Latest News and Events
Multi-Source Visual Analytics
Data visualization forms an important aspect of analysis in the field of visual analytics. Analysts rely on visual tools to process massive data sets and discover meaningful patterns in the data. A common strategy for many visualization tools is to transform high-dimensional data to an intermediate lower-dimensional space and then project to screen space using a visualization transformation. For example, a data set with 200 dimensions can be transformed to an intermediate 4D representation and then mapped to screen space by using two-dimensions for the location and two dimensions to determine shape and color. Therefore, the mathematical foundations of visualization are closely related to the problem of dimensionality reduction.
While dimensionality reduction is a necessary step to visualize the data, the final goal of visual analytics is data analysis, such as searching, clustering, and the detection of outliers. Therefore, there is an urgent need to study dimensionality reduction techniques that are especially useful for data analysis.
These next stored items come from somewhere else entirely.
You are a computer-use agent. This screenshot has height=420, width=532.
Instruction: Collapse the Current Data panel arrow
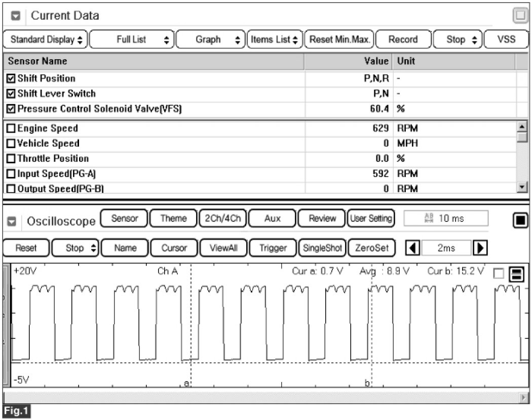tap(16, 16)
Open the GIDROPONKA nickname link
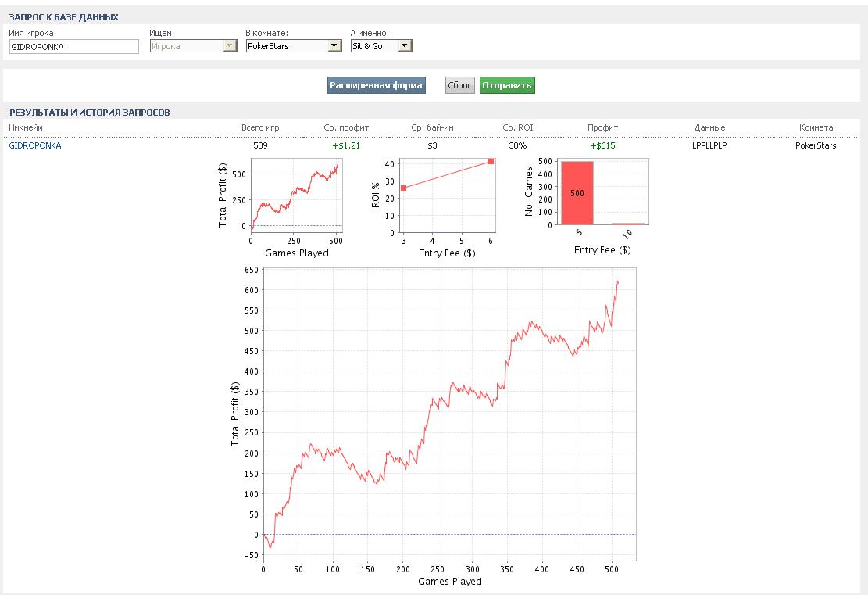This screenshot has width=868, height=595. pos(35,145)
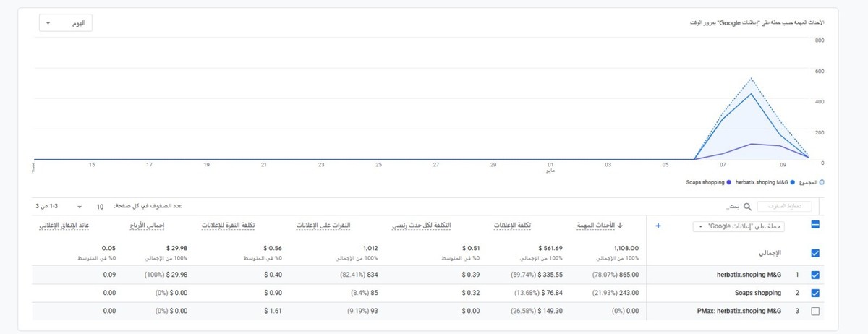Open the day granularity dropdown above chart
868x334 pixels.
pos(66,23)
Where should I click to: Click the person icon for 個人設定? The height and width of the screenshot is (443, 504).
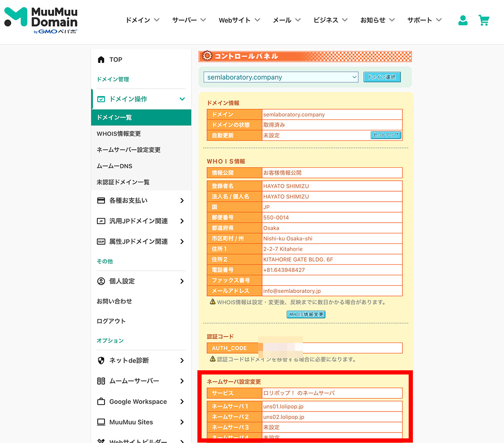click(101, 281)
This research involves the development and implementation of linear and nonlinear dimensionality reduction algorithms for the transformation and visualization of high-dimensional data. The novel aspect of the transformation is that dimensionality reduction and clustering are performed simultaneously in a joint framework. In addition, this research involves the development and implementation of novel algorithms for multi-source data transformations based on multiple kernel learning (MKL). This addresses the question of fusing a multitude of heterogeneous independently collected data. In the past, most research on MKL has focused on supervised learning. One major contribution of this research is to extend MKL to the unsupervised case. This research presents visual analytics as a bridge between theoretical foundations in machine learning and real-world applications. This research is utilizing two testbed data bases, one consisting of printed documents as might be used by the intelligence community and one based on public health information.